Kann jemand etwas über diese Pflanze sagen,wuchert sie,eignet sie sich für Fischteiche,dichter bewuchs???

Als Pflanzzone ist bei der Wasserfeder die Schwimmpflanzenzone angeben.Wie kann ich mir vorstellen wie die wächst (ist das eine schwimmpflanze ,ist sie am boden verankert,frei schwimmend???).....


----------



## Teichforum.info (13. Juni 2004)

Hallo Lorenz,

was ich schreibe, musst Du mit Vorsicht geniessen: Ich wohne in Südfrankreich, habe Sonne im Überfluss, im Winter - wenn überhaupt - einmal tageweise eine dünne Eisschicht. Bei mir ist die __ Wasserfeder eine sehr robuste Pflanze, die sich nicht übermässig ausbreitet, aber in Wassertiefen bis -20 cm und sogar im Bachlauf üppig gedeiht. Überwinterung (wenn man dickes Eis erwarten muss) ist ganz einfach: Einige Stengel in kleine Töpfchen mit Sand (oder feinem Kies) pflanzen und in eine Wanne mit Wasser stellen. Frostfrei und hell (frostfreies Gewächshaus ist ideal) ausserhalb des Teiches überwintern. Von daher ist es nicht schlecht, die Wasserfeder in flache Körbe zu pflanzen. Bilden sehr schnell Wurzeln und können im nächsten Frühling wieder ausgepflanzt werden.  Fazit: Robuste und sehr ansehnliche Wasserpflanze.

Inwieweit sich Fische daran vergreifen, kann ich nicht beurteilen.

Beste Grüsse
Stefan


----------



## Teichforum.info (13. Juni 2004)

Dann hol ich mir einfach noch ein oder zwei für den Überlauf vom Pflanzenfilter zum Teich und setze sie da in eine flache schale........

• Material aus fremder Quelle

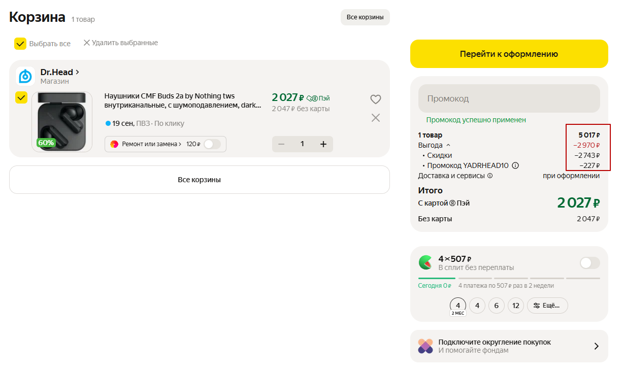The height and width of the screenshot is (372, 624).
Task: Open info icon next to promo code YADRHEAD10
Action: 515,165
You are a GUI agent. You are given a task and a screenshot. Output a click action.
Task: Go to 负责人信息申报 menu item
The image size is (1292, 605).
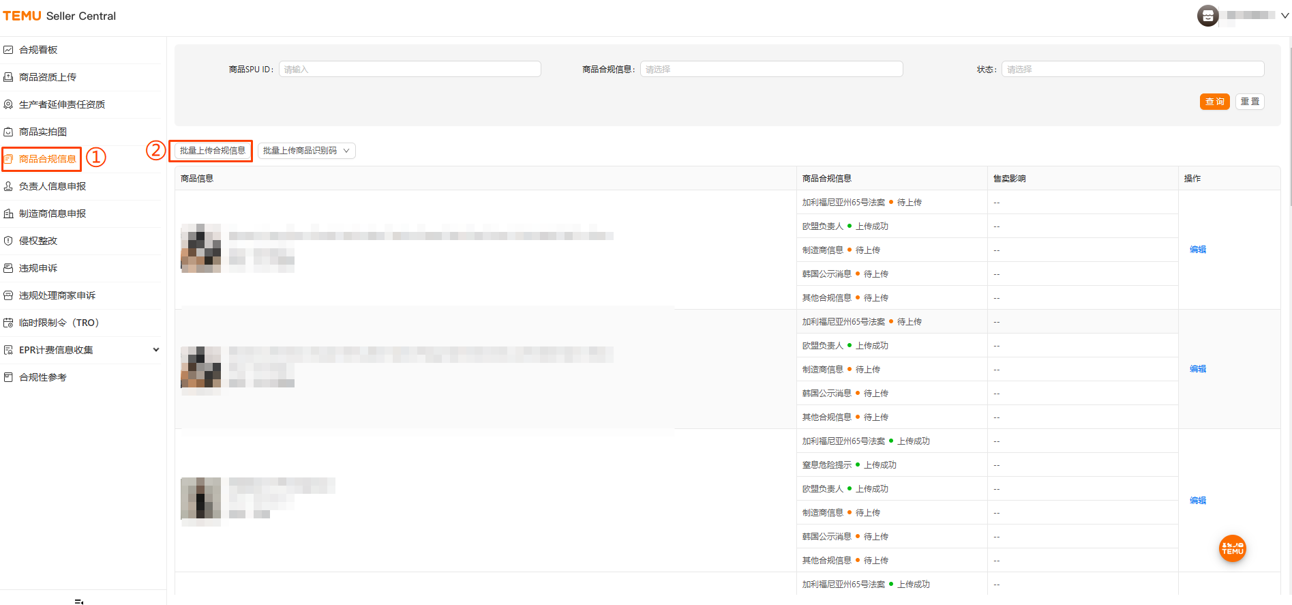(x=52, y=186)
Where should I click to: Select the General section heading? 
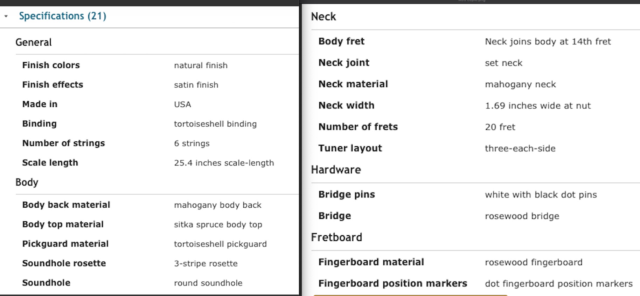(34, 42)
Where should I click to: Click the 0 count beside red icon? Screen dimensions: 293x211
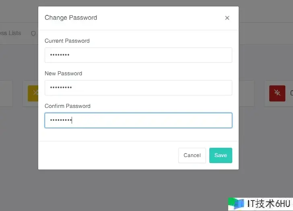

Mal sehen was daraus wird!!

Lorenz


----------



## Teichforum.info (13. Juni 2004)

Hallo Stefan,
kann es sein,dass du die __ Wasserfeder(Hottonia) mit der __ Papageienfeder (Myriophyllum) verwechselst?
Denn die Wasserfeder ist soweit ich weiss winterhart!
Sie zählt zu den Primelgewächsen,dagegen ist die Papageienfeder ein __ Tausendblatt....


----------



## Teichforum.info (13. Juni 2004)

Hallo,

das einzige Problem mit der __ Wasserfeder liegt in der Wasserhärte. Wenn das Wasser zu hart ist, dann zerfällt diese schöne Pflanze ganz einfach. Winterhärte ist dagegen überhaupt kein Thema.

Werner


----------



## Teichforum.info (13. Juni 2004)

Dann hol ich sie jetzt wieder aus der Schale raus und pflanz sie einfach so in den Boden.Wenn sie gut wächst hol ich mir dann noch ein oder zwei für den Fischteich

Lorenz


----------



## Teichforum.info (13. Juni 2004)

Hallo Stefan,
hallo Lorenz,
hallo alle anderen,

grober Fehler - natürlich habe ich die Pflanzen wie von steev beschrieben verwechselt...   

Sorry, soll nicht wieder vorkommen.

Beste Grüsse
Stefan


----------